__Lista de tarefas__.
1. Responda com base no artigo sobre os mestres do folclore potiguares:
(a) Segundo o artigo, qual intelectual afirmou que, quando morre um velho mestre africano, "vai embora uma biblioteca inteira de saber"?
(b) Que instituição engavetou a lei dos mestres (RPV)?
(c) Em que cidade o autor denunciou a situação dos mestres do RN?
2. Prossiga o artigo sobre os mestres do folclore potiguares a partir da última frase apresentada.

__Texto__.
Opinião

Que em 2018 sejam respeitados no RN os mestres do Folclore

Pesquisador e historiador, presidente da Comissão de Folclore, do RN escreve sobre o descaso governamental com os mestres folcloristas potiguares.

Por: Gutenberg Costa
29/12/2017

Nossos mestres estão morrendo à míngua! 
 
Vi outro dia, numa entrevista o intelectual moçambicano, Mia Couto, afirmar que quando morre um velho mestre africano, é motivo de muito pranto..." Vai embora uma biblioteca inteira de saber". A cultura oral popular se abala...
 
Acredito que o mais otimista, dos sonhadores, não sonhe com "ventos fortes", nesse Rio Grande  do Norte...nem para rimar como antigamente... O mote para 2018, é muito triste...
 
Desde que este governante, sentou em sua cadeira real, a lei dos nossos mestres, (RPV), foi maldosamente engavetada pela Fundação José Augusto. Uma lei até humanitária diga se de passagem. Lei respeitada em outros Estados do nosso país. Estive recentemente em Fortaleza/ CE, em um Encontro nacional de Folcloristas e diante de uma grande platéia, denunciei esta triste realidade do RN, para com nossos mestres. Estes vivem doentes, relegados e excluídos de sua lei, que lhes asseguraria uma modesta pensão, em reconhecimento aos seus relevantes serviços prestados à nossa cultura popular e folclore. E isto, imaginem, na terra do maior folclorista do mundo, Câmara Cascudo (1898- 1986).

__Seção de dados__.
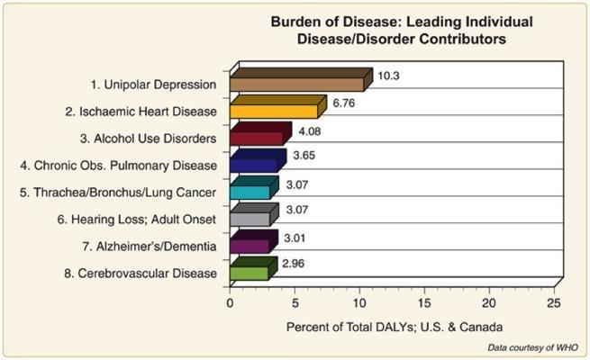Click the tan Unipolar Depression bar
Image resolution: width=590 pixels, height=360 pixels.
[x=297, y=85]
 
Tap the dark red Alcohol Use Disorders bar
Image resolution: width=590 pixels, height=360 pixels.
[x=257, y=139]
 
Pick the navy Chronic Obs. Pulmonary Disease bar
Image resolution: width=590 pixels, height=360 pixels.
[x=254, y=166]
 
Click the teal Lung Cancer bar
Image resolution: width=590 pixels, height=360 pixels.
[x=250, y=193]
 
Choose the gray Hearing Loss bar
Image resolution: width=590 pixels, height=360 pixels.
[x=250, y=219]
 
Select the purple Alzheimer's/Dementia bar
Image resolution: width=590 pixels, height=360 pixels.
[x=250, y=246]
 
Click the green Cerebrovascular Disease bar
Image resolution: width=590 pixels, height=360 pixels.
[x=250, y=273]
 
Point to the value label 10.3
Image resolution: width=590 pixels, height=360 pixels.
[x=389, y=75]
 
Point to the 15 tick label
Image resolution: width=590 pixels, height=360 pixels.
[x=424, y=303]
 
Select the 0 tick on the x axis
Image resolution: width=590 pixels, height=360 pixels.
[x=231, y=303]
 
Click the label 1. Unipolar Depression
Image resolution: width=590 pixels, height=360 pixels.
[x=154, y=85]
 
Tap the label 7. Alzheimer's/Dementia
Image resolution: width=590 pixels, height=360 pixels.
[x=159, y=246]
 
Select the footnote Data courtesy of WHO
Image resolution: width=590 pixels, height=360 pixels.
[x=529, y=346]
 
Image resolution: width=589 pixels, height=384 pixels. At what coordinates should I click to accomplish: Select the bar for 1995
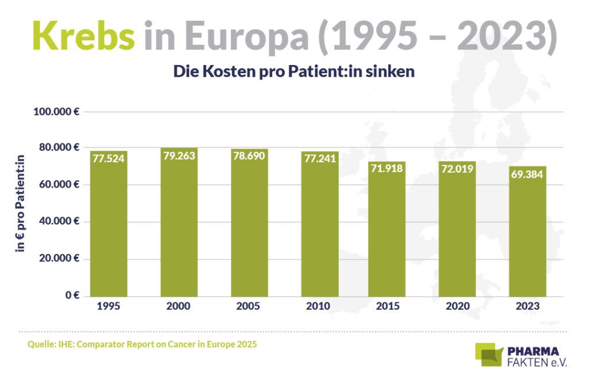point(109,230)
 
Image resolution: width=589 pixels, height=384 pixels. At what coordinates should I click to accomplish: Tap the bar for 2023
point(527,236)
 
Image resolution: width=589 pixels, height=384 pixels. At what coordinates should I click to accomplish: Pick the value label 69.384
point(527,173)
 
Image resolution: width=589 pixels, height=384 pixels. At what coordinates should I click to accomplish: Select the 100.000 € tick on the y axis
point(56,111)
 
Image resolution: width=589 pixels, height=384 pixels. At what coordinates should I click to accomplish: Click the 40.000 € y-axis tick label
point(58,222)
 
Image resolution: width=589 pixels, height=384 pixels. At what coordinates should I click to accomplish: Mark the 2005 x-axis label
point(248,306)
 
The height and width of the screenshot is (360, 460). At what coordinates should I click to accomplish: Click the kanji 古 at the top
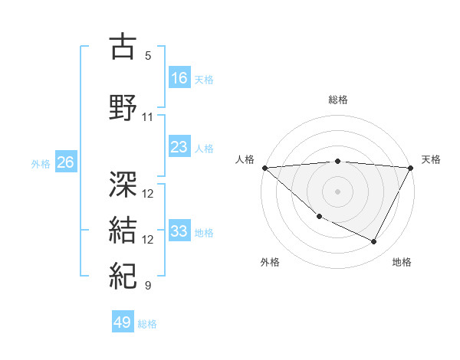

__Respostas__.
1.
(a) O intelectual moçambicano Mia Couto.
(b) A Fundação José Augusto.
(c) Em Fortaleza (CE), durante um Encontro nacional de Folcloristas.

2.
Não mandem flores e coroas, quando estes se forem.... Peçam perdão pelo desrespeito aos mesmos...
 
Esperamos, que em 2018, a Lei dos nossos queridos e guerreiros mestres, volte a "vigorar" no RN, em respeito ao nosso folclore, que um dia foi com muito marketing, até apelidado de "Alegria". Pois que em 2018, nossos excluídos mestres e mestras, tenham verdadeiros  motivos de respeito e alegria.